Jon Baldwin is a bust, right?
Drafted in the first round by the Kansas City Chiefs in 2011, Baldwin was supposed to form a super-tandem with Dwayne Bowe. Instead, the University of Pittsburgh product has been an abject failure, hauling in a combined 41 balls for 579 yards and two touchdowns over two seasons.
The 6'4'', 230-pound man-child has disappointed, giving him the label every first round pick never wants attached to them. To make matters worse, Baldwin has struggled mightily by all accounts during training camp, barely staying on the first team.
Baldwin might be a bust in many eyes, but not in these hazel puppies of mine. Not yet. Baldwin came into the NFL from a college career that was excellent despite the absence of any quarterback to speak of. Then, Baldwin comes to the Chiefs and has Matt Cassel, Tyler Palko, Kyle Orton for three games, and Brady Quinn. Not exactly top-notch talent.
To make matters worse, Baldwin had to endure the Romeo Crennel error, I mean era, a time when talent, logic and hope was set on fire with 1,000 gallons of gasoline. Now, he has a real head coach in Andy Reid.

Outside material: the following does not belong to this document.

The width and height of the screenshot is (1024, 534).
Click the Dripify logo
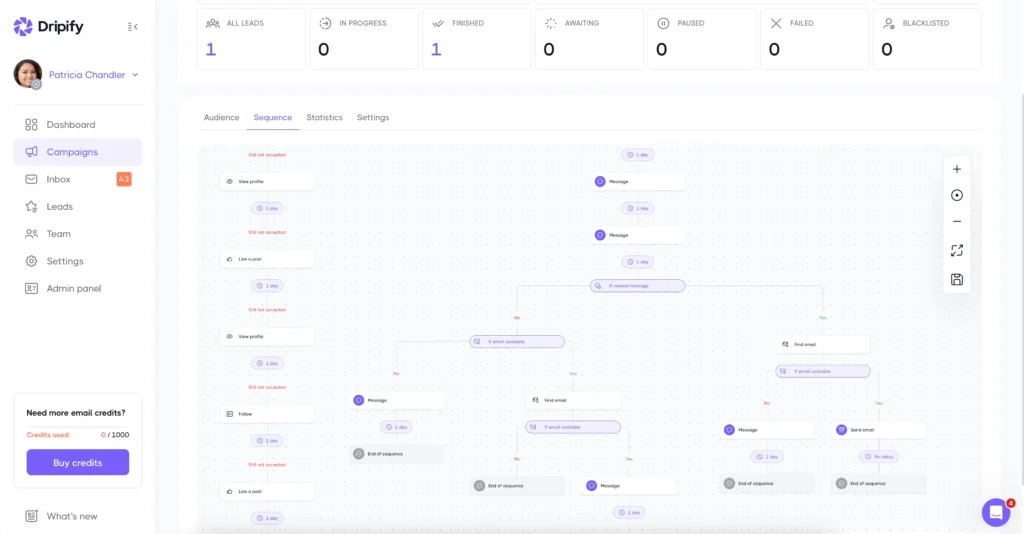50,27
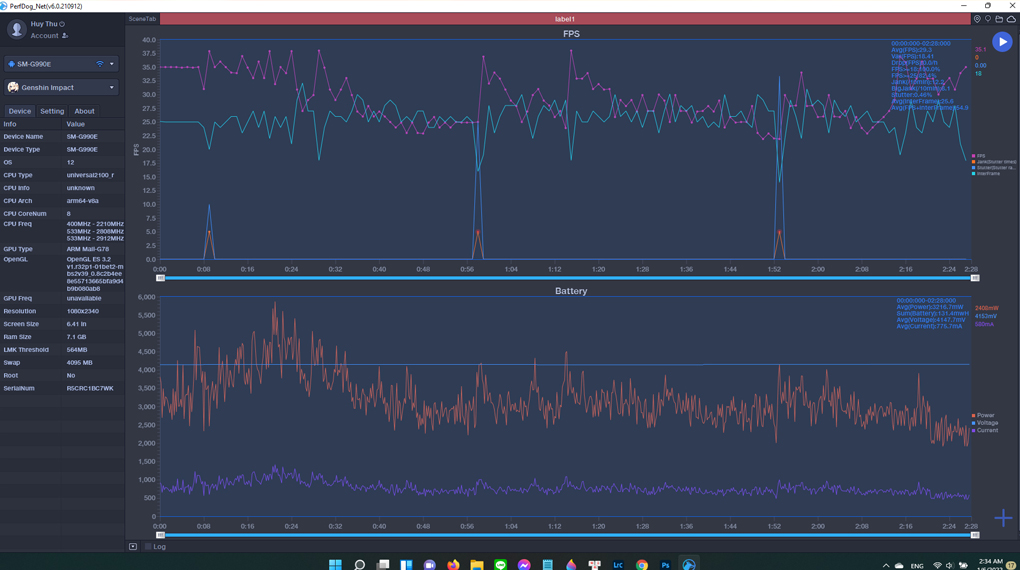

Sure, things aren't going well right now during cap. Baldwin has been dropping passes as though he has an allergic reaction to pigskin. Even more worrisome is Baldwin was at one point yelled at by Reid for being tired.
None of these things are positive, but ask yourself this:
You're at a job for two years and horribly mentored. Your boss gets the boot and the company brings in a veteran executive to whip everybody into shape, would you need some time to adjust? Of course you would.
Baldwin is a young kid who probably trained as he always has since being in the NFL. It's not good enough anymore. Adjustments must be made, something not easy to do right away for someone only having limited experience.
I'm not giving up on Jon Baldwin. I don't care if he drops 50 passes in practice tomorrow. He's likely nervous as hell with a new regime coupled by the fact he's been struggling. He will settle down, and when he does the talent will take over.
Nobody has ever doubted the athletic ability of this kid. He's a freak of nature.
For two seasons, he was seldom used in the right positions. Those things are clearly changing under a man who made his bones in this league coaching offense.
Reid knows he needs a second receiver to compliment Bowe, or the double-teams will be on their way by the legions. Baldwin is the man who fits that bill, with Dexter McCluster and Donnie Avery built to stretch the field and create mismatches.
Baldwin only needs the light bulb to go on. Once it does, he can light up the league.